Luminescence enhancement and site-dependent energy transfer of Ba5(B2O5)2F2: Ce3+/Tb3+/Na+ phosphors

Optical materials composed of Ba5-3(p+q)/2CepTbq(B2O5)2F2 and Ba5-(p+q+r)CepTbqNar(B2O5)2F2 (p = 0, 0.05, q = 0, 0.2, r = 0, 0.05, 0.2, 0.25) were prepared through solid-state reaction. X-ray diffraction patterns confirmed that single-phase phosphors contained monoclinic space group with appropriate index and peak positions. The particle sizes of the phosphors, which were characterized using scanning electron microscopy, were enhanced when Na+ ions were co-doped into the phosphors.
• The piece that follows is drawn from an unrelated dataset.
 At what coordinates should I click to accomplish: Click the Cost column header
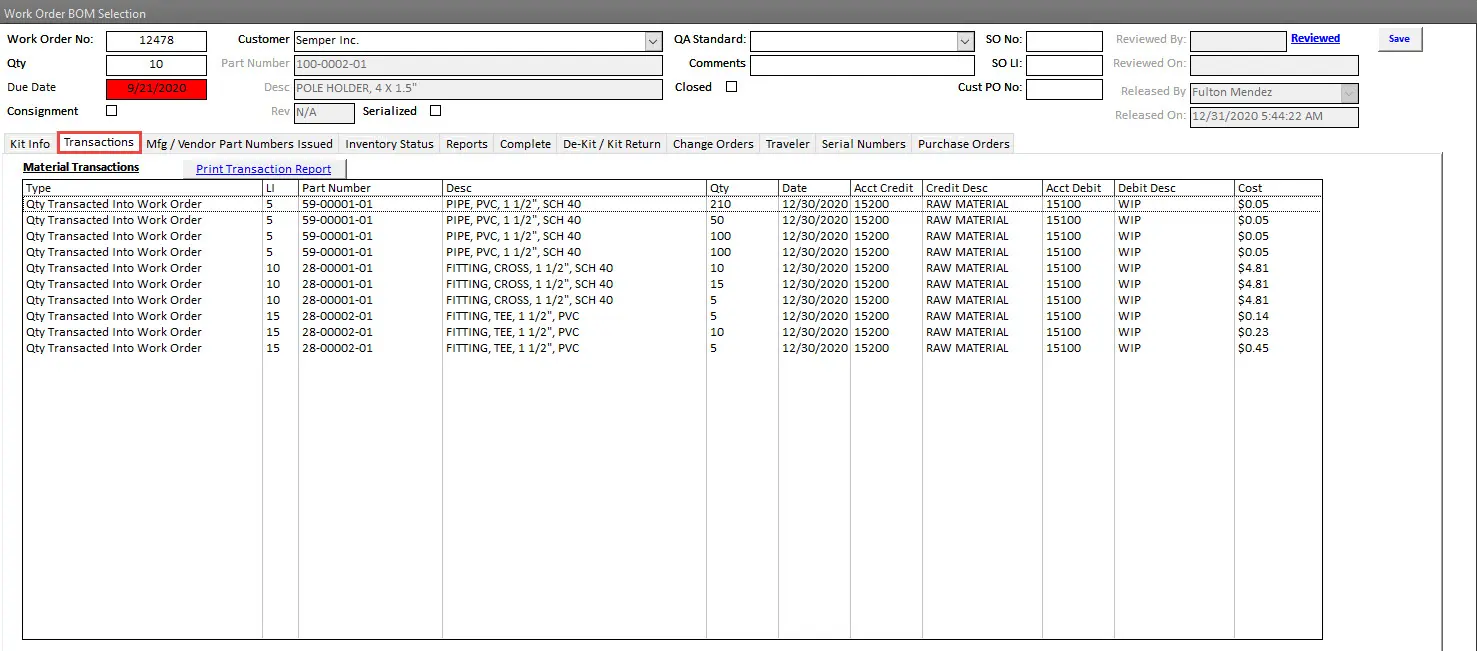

The three-dimensional structure of the Ba5(B2O5)2F2 host contained three irregular Ba2+-centered polyhedrons connected to B2O7 clusters. Moreover, the excitation and emission spectra and Gaussian deconvolution of the phosphors were monitored. The enhanced photoluminescence excitation and emission spectra of Ba5(B2O5)2F2:Tb3+ were observed when the Ce3+ and Na+ ions were co-doped. The energy-transfer mechanism from Ce3+ to Tb3+ in the intense green Ba4.5Ce0.05Tb0.2Na0.25(B2O5)2F2 phosphors based on the Ba(1) and Ba(2)(3) sites of the luminescent Ce3+ center with the desired Commission Internationale de l’Eclairage coordinates was investigated. The color rendering index, correlated color temperature, and Commission Internationale de l’Eclairage coordinates were measured for the Ba4.5Ce0.05Tb0.2Na0.25B4O10F2 phosphor using a 365 nm-LED chip. [Display omitted] •Ba5(B2O5)2F2:Ce3+/Tb3+/Na+ phosphors were prepared.•Monoclinic phase and morphology of the phosphors were investigated.•Green emission was enhanced after Ce3+and Na+ substitutions.•Effective energy transfer from lower 5d of Ce3+ in Ba(1) site to Tb3+ occurs.